Starting with the line that contains "Given: Open the Cold Club Sandwich item" and stopping after the line that contains "Task: Expand the 'No site in p...' dropdown", return each line below exactly as written, with no others.

** DATA PROVIDED follows **

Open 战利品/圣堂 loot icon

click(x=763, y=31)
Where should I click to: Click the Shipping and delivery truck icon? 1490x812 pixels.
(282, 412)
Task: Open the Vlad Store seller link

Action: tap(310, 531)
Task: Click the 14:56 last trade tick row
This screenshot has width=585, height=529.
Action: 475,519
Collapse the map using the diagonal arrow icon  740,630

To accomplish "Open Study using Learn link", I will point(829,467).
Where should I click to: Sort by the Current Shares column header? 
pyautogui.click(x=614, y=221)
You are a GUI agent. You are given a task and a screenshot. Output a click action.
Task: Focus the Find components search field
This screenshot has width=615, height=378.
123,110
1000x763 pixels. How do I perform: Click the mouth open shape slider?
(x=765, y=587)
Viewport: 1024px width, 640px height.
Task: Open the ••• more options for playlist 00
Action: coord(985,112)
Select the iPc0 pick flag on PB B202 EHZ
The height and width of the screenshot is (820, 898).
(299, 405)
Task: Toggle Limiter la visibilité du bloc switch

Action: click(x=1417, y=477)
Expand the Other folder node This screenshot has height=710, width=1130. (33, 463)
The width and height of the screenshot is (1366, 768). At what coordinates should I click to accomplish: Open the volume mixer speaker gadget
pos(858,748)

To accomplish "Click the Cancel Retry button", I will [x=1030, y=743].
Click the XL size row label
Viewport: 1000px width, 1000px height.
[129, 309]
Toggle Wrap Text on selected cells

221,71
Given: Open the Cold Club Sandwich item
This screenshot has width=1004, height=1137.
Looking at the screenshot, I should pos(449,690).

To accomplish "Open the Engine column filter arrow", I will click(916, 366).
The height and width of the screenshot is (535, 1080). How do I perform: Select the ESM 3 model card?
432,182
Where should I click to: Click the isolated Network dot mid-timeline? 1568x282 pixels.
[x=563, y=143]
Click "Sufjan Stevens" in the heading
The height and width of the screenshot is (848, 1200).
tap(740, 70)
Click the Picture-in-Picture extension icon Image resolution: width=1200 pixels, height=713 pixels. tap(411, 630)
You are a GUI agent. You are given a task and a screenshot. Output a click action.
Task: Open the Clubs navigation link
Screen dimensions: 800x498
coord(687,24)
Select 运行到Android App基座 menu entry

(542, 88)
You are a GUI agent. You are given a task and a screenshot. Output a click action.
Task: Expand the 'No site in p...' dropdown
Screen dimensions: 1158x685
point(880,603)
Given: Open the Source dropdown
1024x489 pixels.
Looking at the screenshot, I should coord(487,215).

** End of DATA PROVIDED **

# [SOLUTION TO THE EXERCISE]
Given: Open the Cold Club Sandwich item
This screenshot has width=1004, height=1137.
Looking at the screenshot, I should pos(449,690).

To accomplish "Open the Engine column filter arrow", I will click(916, 366).
The height and width of the screenshot is (535, 1080). How do I perform: Select the ESM 3 model card?
432,182
Where should I click to: Click the isolated Network dot mid-timeline? 1568x282 pixels.
[x=563, y=143]
Click "Sufjan Stevens" in the heading
The height and width of the screenshot is (848, 1200).
tap(740, 70)
Click the Picture-in-Picture extension icon Image resolution: width=1200 pixels, height=713 pixels. tap(411, 630)
You are a GUI agent. You are given a task and a screenshot. Output a click action.
Task: Open the Clubs navigation link
Screen dimensions: 800x498
coord(687,24)
Select 运行到Android App基座 menu entry

(542, 88)
You are a GUI agent. You are given a task and a screenshot. Output a click action.
Task: Expand the 'No site in p...' dropdown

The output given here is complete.